• [TASK] The result should be an exact copy of the entries below, free of pictures.

[Saved entries]
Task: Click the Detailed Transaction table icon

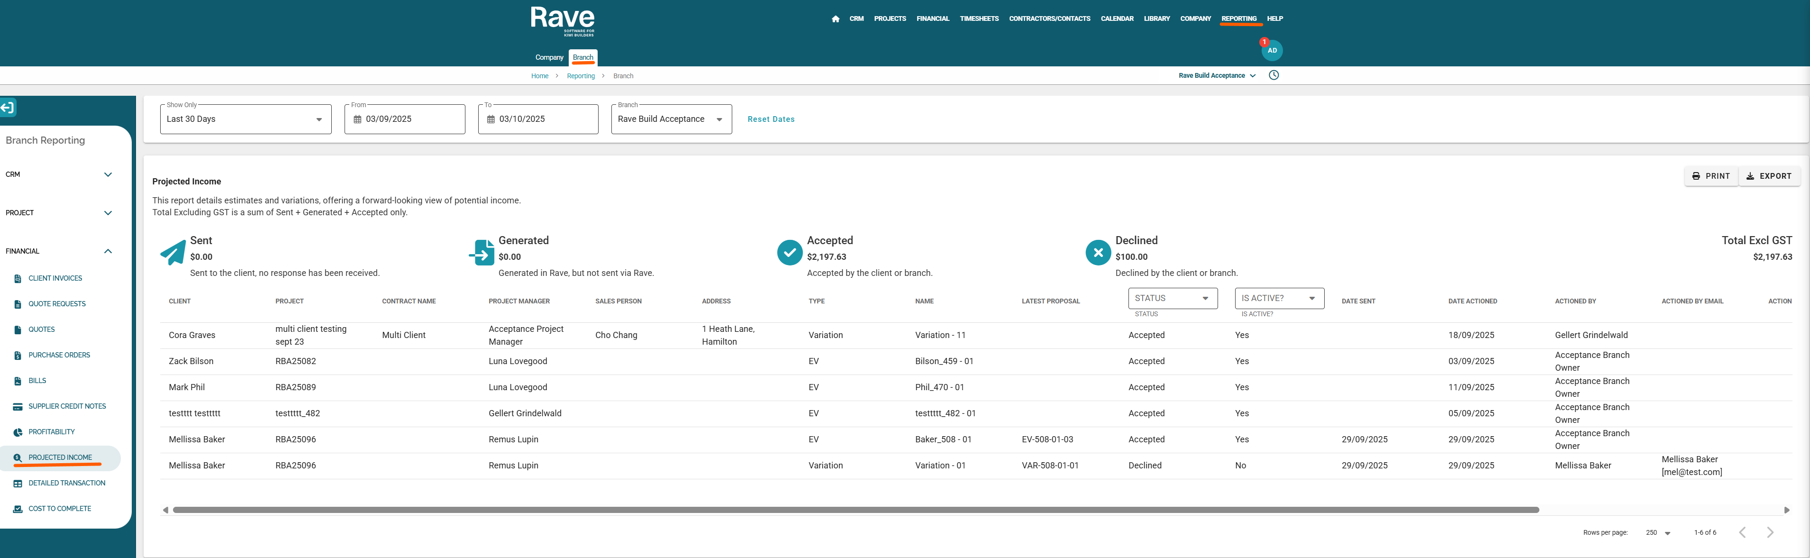Action: pyautogui.click(x=18, y=484)
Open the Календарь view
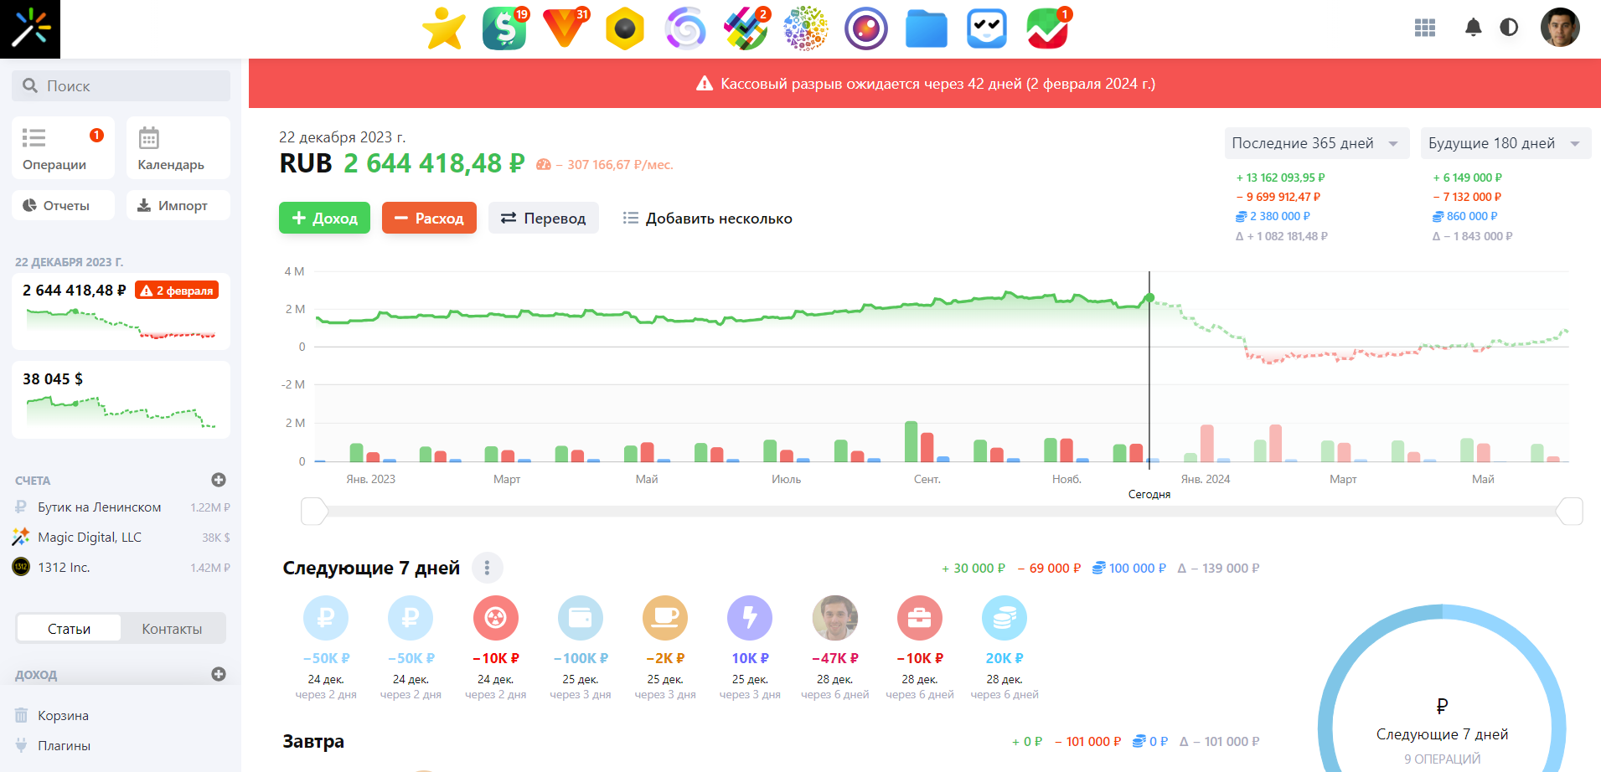The image size is (1601, 772). tap(178, 148)
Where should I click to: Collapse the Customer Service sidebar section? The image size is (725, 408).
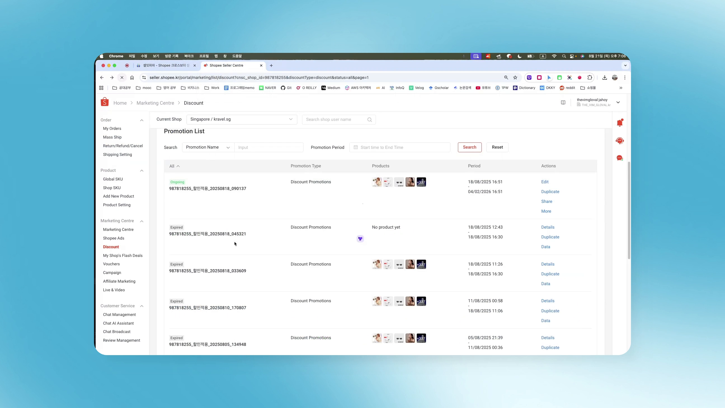coord(142,306)
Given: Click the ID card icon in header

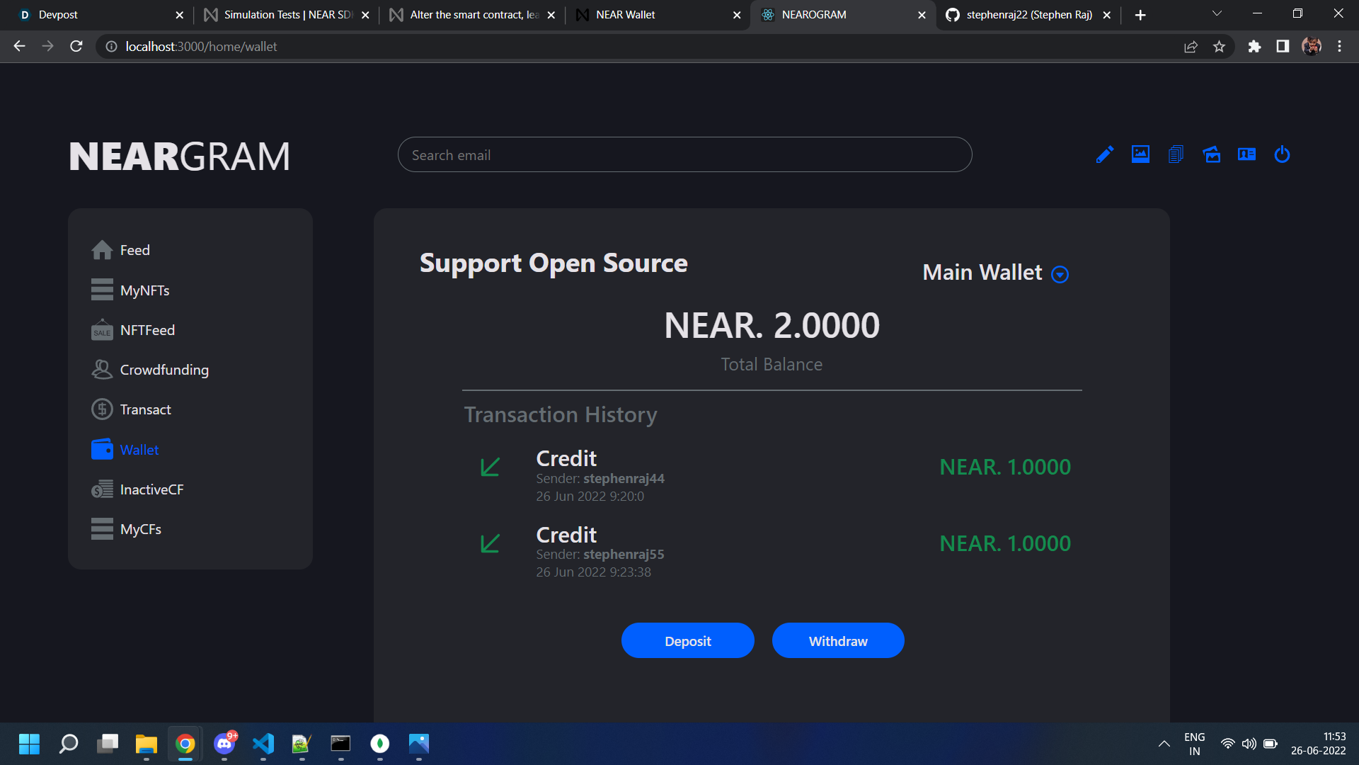Looking at the screenshot, I should tap(1246, 154).
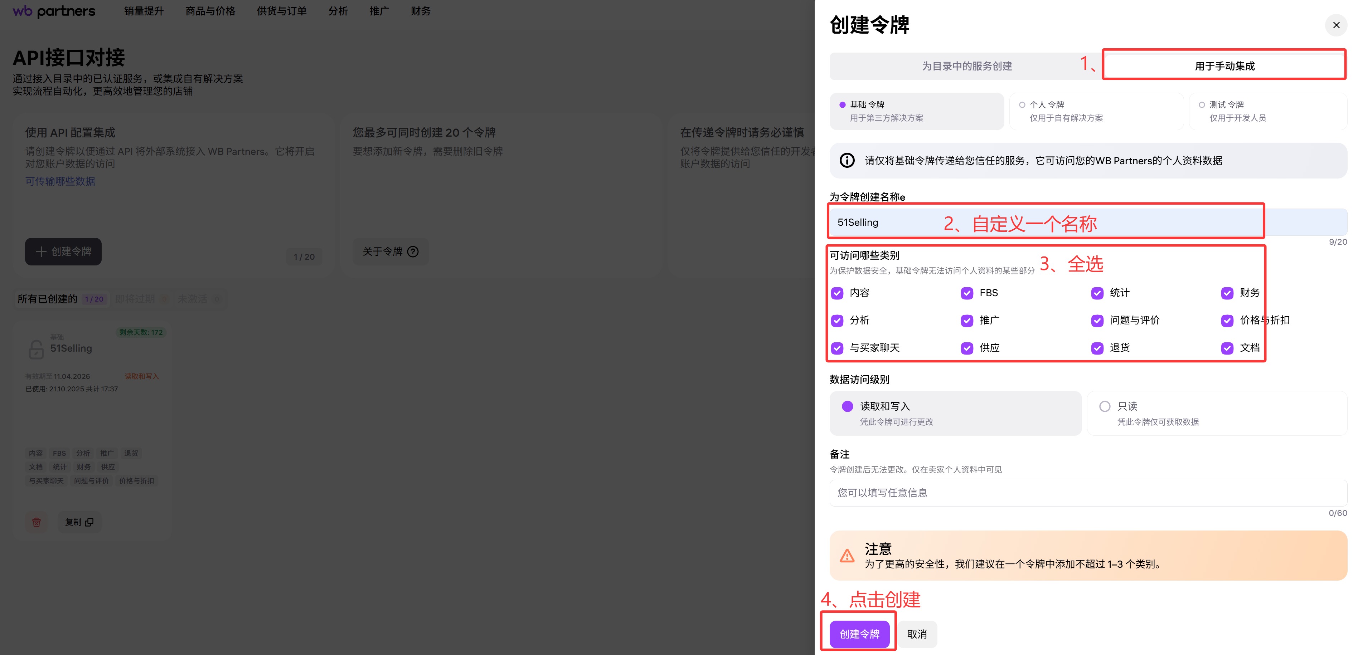This screenshot has width=1358, height=655.
Task: Uncheck the 财务 category checkbox
Action: point(1227,293)
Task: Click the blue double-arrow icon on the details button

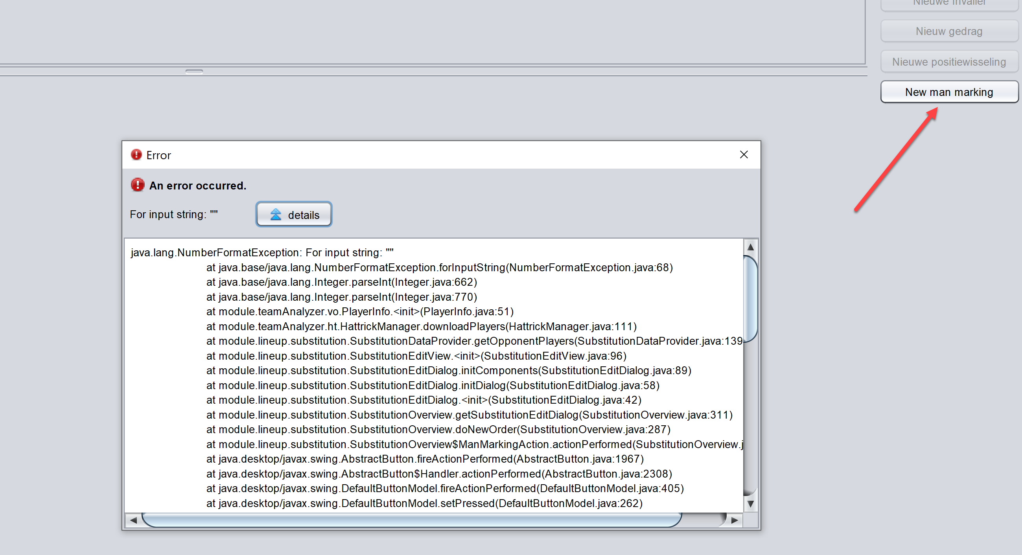Action: pyautogui.click(x=276, y=214)
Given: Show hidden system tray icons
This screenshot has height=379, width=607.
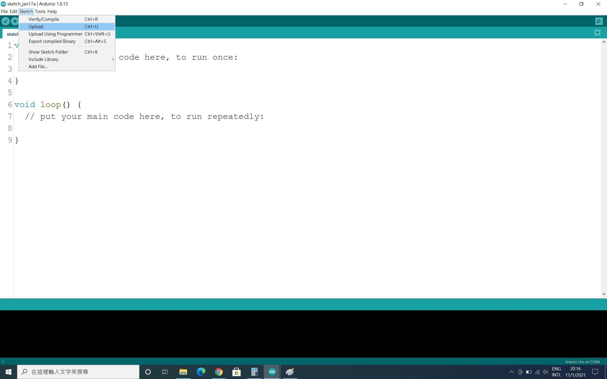Looking at the screenshot, I should (511, 372).
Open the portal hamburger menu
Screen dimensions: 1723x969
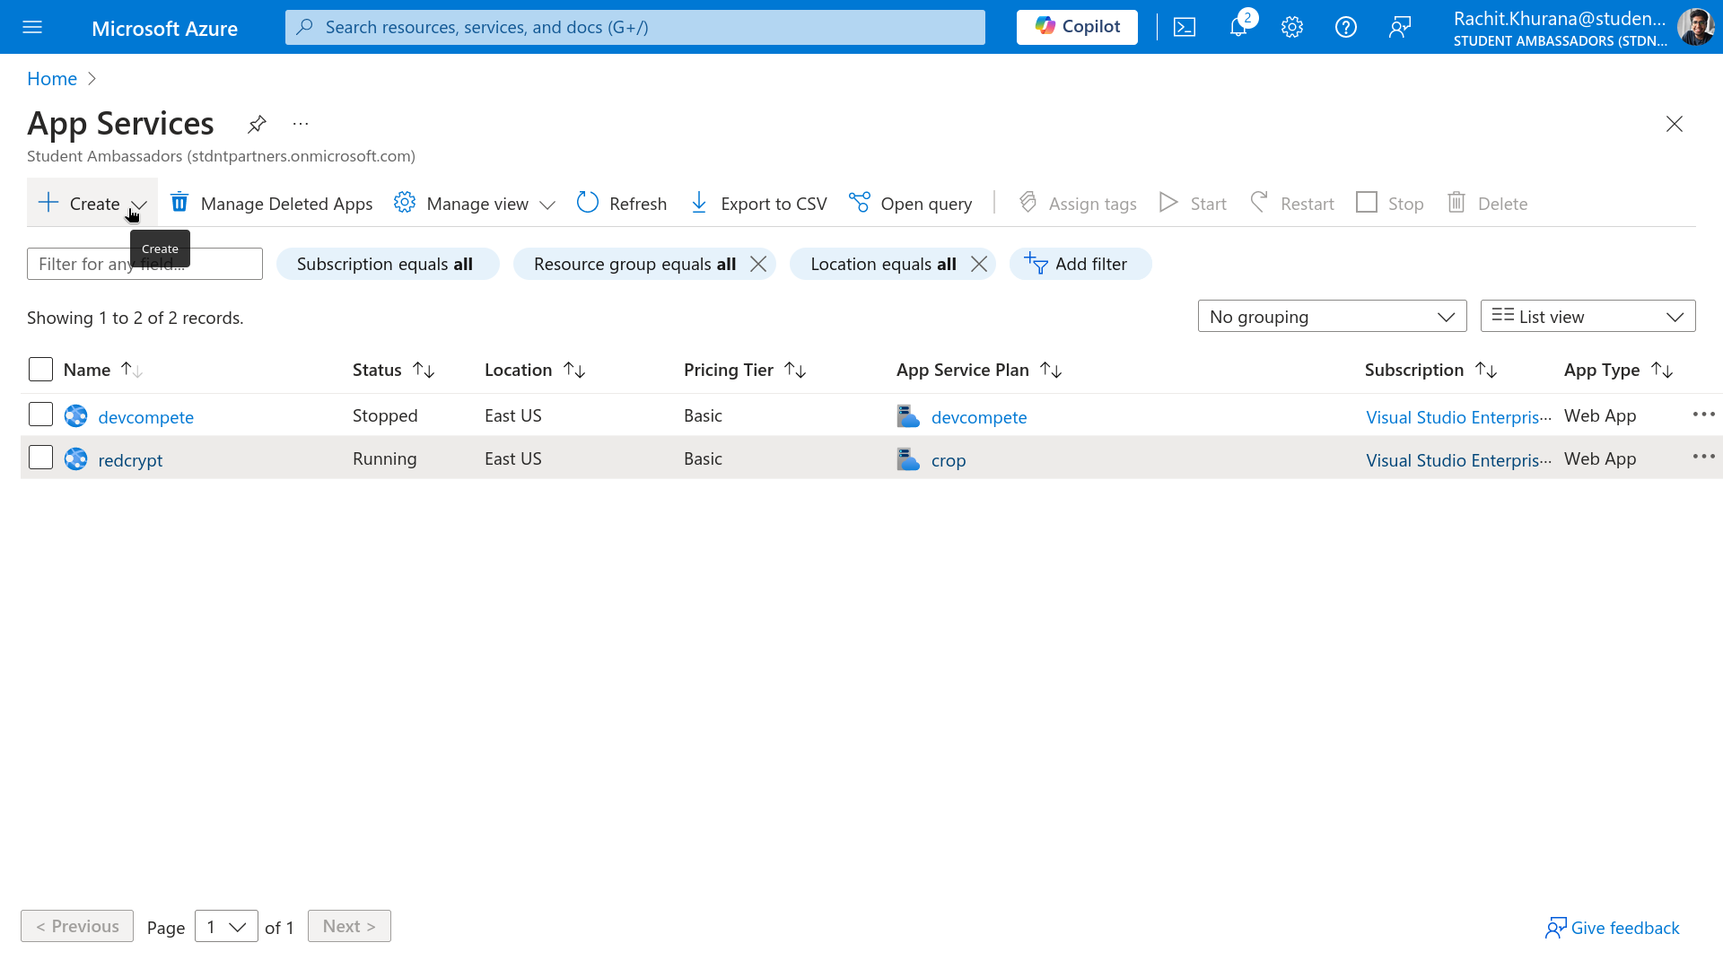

• [SOLUTION]
Task: Click the Detailed Transaction table icon

Action: pyautogui.click(x=18, y=484)
Open the Календарь view
The image size is (1601, 772). tap(178, 148)
Where should I click to: Collapse the Customer Service sidebar section? The image size is (725, 408).
coord(142,306)
Given: Click the ID card icon in header

Looking at the screenshot, I should tap(1246, 154).
This screenshot has width=1358, height=655.
Task: Uncheck the 财务 category checkbox
Action: point(1227,293)
Task: Click the blue double-arrow icon on the details button

Action: pyautogui.click(x=276, y=214)
Given: Show hidden system tray icons
This screenshot has height=379, width=607.
Looking at the screenshot, I should (511, 372).
Open the portal hamburger menu
Screen dimensions: 1723x969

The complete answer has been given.